As a general rule, evidence of uncharged crimes is inadmissible to prove a defendant’s conduct on a particular occasion. (Evid. Code, § 1101.) The Legislature has created an exception to this rule, however, in Evidence Code section 1108, which provides in pertinent part, “(a) In a criminal action in which the defendant is accused of a sexual offense, evidence of the defendant’s commission of another sexual offense or offenses is not made inadmissible by Section 1101, if the evidence is not inadmissible pursuant to [Evidence Code] Section 352.” Our Supreme Court upheld the constitutionality of section 1108 against a due process challenge in People v. Falsetta (1999) 21 Cal.4th 903, 910-922, relying in part on the trial court’s discretion to exclude unduly prejudicial evidence.

“Evidence of a prior sexual offense is indisputably relevant in a prosecution for another sexual offense. ‘In the determination of probabilities of guilt, evidence of character is relevant. [Citations.]’ [Citation.] Indeed, the rationale for excluding such evidence is not that it lacks probative value, but that it is too relevant. ‘It may almost be said that it is because of the indubitable relevancy of specific bad acts showing the character of the accused that such evidence is excluded. It is objectionable not because it has no appreciable probative value but because it has too much.’ [Citation.]” (People v. Fitch (1997) 55 Cal.App.4th 172, 179.) However, our Legislature has determined that in criminal sexual offense cases, the policy considerations favoring the exclusion of evidence of uncharged sexual offenses are outweighed by the policy considerations favoring its admission, and that “the need for this evidence is ‘critical’ given the serious and secretive nature of sex crimes and the often resulting credibility contest at trial. [Citation.]” (Id. at pp. 181-182.)

Appellant contends that under the facts of this case, the trial court abused its discretion under Evidence Code section 352, which provides that a court “in its discretion may exclude evidence if its probative value is substantially outweighed by the probability that its admission will (a) necessitate undue consumption of time or (b) create substantial danger of undue prejudice, of confusing the issues, or misleading the jury.” For purposes of Evidence Code section 352, the term prejudice “ ‘applies to evidence which uniquely tends to evoke an emotional bias against a defendant as an individual and which has very little effect on the issues....’ [Citations.]” (People v. Callahan (1999) 74 Cal.App.4th 356, 371.)

Turning to the first element of Evidence Code section 352, admitting the evidence of the prior crime did not require an undue consumption of time. JD2’s entire testimony, including her direct and cross-examination, covers only 10 pages of the reporter’s transcript.

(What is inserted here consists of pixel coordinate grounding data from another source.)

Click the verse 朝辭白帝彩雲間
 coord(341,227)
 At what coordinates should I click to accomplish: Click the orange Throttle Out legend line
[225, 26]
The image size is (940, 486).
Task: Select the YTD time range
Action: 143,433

As to the second element, appellant contends that “JD2’s account of a savage and unprovoked sexual attack was far more inflammatory” than the evidence presented by K. and D.. Appellant argues that JD2’s “profoundly disturbing testimony presented [him] as a brutal and scarily unpredictable sexual predator.” We note that there are obvious differences between the prior incident involving JD2 and the charged offenses. However, Evidence Code section 1108 contains no predicate requirement that there be an unusually high degree of similarity. (See People v. Soto (1998) 64 Cal.App.4th 966, 984.) Clearly, “[t]he charged and uncharged crimes need not be sufficiently similar that evidence of the latter would be admissible under Evidence Code section 1101, otherwise Evidence Code section 1108 would serve no purpose.” (People v. Frazier (2001) 89 Cal.App.4th 30, 40-41 (Frazier); see also People v. Mullens (2004) 119 Cal.App.4th 648, 659 (Mullens).) Indeed, Frazier concludes that “[i]t is enough the charged and uncharged offenses are sex offenses as defined in [Evidence Code] section 1108.” (Frazier, supra, at pp. 40-41; accord, Mullens, supra, 119 Cal.App.4th at p. 659; see also Evid. Code § 1108, subd. (d)(1)(A); §§ 314, 647.6.) Thus, evidence can be presented to permit a reasonable inference that “the defendant has a disposition to commit sex crimes from evidence the defendant has committed other sex offenses.” (People v. Reliford (2003) 29 Cal.4th 1007, 1012.)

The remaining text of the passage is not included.